Baseball Shorts: Chinese Home run
The term Chinese Home run may be a bit derogatory. It is a home run that barely clears the outfield fence at the closest possible spot from home plate. Other terms with the same meaning are Chinese homer, Harlem Homerun or Pekinese Poke.
The term was mainly used when someone hit a home run on both short porches of the Polo Grounds. Due to the odd shape of the ballpark, the foul poles at both sides stood at 258 feet in right field and at 279 feet in left.
The term was also used when the Brooklyn Dodgers moved to Los Angeles and played their home games at their temporary home the Los Angeles Coliseum. Especially the left-field line was very short.
After the Dodgers moved into Dodger Stadium, the term Chinese Homerun slowly faded away.

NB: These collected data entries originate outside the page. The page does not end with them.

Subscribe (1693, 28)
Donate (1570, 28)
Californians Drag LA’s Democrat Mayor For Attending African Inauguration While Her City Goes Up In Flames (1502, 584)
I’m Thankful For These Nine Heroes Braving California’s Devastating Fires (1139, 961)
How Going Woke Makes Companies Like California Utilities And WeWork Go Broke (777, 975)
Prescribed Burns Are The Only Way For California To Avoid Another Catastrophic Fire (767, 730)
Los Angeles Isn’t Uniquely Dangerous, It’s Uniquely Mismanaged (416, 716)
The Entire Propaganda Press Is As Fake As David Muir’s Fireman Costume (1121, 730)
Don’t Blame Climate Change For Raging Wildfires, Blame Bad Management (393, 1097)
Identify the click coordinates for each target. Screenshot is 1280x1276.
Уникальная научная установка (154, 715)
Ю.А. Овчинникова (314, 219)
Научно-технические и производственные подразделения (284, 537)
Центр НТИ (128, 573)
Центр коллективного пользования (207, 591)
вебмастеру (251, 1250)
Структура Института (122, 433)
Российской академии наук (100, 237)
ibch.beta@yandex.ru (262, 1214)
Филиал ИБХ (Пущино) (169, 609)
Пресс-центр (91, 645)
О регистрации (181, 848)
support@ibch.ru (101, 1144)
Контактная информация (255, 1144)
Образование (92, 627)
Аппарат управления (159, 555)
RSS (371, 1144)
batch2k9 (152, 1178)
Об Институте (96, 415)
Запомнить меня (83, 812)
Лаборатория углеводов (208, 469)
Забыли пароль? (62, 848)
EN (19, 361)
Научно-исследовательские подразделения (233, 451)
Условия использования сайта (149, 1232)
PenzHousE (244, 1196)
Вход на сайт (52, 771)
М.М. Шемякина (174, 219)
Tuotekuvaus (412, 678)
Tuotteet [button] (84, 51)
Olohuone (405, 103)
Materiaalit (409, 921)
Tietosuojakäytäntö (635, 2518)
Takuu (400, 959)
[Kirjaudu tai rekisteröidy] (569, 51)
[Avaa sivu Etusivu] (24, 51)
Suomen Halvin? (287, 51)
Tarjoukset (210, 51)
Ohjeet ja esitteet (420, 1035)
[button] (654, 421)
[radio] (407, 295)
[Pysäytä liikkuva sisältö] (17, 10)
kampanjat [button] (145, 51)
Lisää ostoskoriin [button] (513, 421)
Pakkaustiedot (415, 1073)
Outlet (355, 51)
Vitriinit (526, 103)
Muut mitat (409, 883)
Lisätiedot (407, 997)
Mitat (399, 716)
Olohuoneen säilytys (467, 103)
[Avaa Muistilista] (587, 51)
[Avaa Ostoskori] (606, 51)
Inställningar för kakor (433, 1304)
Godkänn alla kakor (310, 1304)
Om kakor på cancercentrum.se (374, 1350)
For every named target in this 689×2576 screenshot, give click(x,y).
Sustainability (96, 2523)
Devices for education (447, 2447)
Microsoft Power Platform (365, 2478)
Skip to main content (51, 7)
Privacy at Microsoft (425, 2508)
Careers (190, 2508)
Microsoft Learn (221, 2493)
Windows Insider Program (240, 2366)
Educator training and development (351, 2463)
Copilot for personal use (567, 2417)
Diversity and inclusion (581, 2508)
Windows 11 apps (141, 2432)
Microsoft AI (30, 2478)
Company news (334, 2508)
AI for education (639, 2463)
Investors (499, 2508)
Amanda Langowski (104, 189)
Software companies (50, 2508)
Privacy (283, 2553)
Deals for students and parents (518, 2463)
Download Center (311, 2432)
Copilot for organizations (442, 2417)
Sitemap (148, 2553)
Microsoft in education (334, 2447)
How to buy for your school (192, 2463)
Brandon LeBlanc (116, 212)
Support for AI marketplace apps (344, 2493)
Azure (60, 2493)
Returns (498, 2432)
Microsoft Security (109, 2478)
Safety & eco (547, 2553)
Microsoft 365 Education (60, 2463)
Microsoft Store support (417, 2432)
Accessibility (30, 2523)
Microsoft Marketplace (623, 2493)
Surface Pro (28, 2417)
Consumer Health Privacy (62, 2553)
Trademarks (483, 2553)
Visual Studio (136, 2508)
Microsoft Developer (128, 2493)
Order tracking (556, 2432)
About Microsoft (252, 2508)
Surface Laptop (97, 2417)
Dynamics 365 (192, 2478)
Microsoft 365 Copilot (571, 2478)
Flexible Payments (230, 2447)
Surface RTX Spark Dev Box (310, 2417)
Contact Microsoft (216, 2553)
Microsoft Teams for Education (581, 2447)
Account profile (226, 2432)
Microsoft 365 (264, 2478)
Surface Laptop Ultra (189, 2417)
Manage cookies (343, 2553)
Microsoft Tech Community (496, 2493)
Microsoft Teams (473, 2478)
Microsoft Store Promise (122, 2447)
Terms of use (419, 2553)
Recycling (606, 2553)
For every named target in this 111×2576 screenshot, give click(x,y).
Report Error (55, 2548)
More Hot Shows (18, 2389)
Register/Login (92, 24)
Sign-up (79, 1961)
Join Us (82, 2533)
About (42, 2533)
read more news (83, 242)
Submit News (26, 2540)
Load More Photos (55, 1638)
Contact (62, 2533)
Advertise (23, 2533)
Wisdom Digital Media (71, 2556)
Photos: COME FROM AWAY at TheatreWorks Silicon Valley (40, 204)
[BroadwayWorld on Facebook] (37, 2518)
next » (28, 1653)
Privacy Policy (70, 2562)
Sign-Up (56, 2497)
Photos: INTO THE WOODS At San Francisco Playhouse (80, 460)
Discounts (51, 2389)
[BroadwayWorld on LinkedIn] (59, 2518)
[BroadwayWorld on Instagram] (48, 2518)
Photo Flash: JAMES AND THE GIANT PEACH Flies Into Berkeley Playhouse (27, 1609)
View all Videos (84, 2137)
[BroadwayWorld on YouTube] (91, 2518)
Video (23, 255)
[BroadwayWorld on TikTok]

It is not quite clear where the term comes from. It is assumed that it is derived from an early 20th-century perception that Chinese immigrants to the United States did the unskilled labor they were given and for which a minimum of adequacy was needed. The Chinese workers were content with minimal pay for it. Another explanation could be a cartoon created by Tad Dorgan but that has not been proven.
The first time it was used in a 1927 newspaper that reported about a game between the Phillies and the Pirates.
In the 1950s, the Chinese-American community in New York asked the Daily News not to use the term as the newspaper used it a lot.
One of the players who often used the short porches of the Polo Grounds was Mel Ott. The outfielder wasn’t quite the normal slugger. Still, he hit 511 home runs of which most were hit at the Polo Grounds as he made good use of the ballpark’s short porches.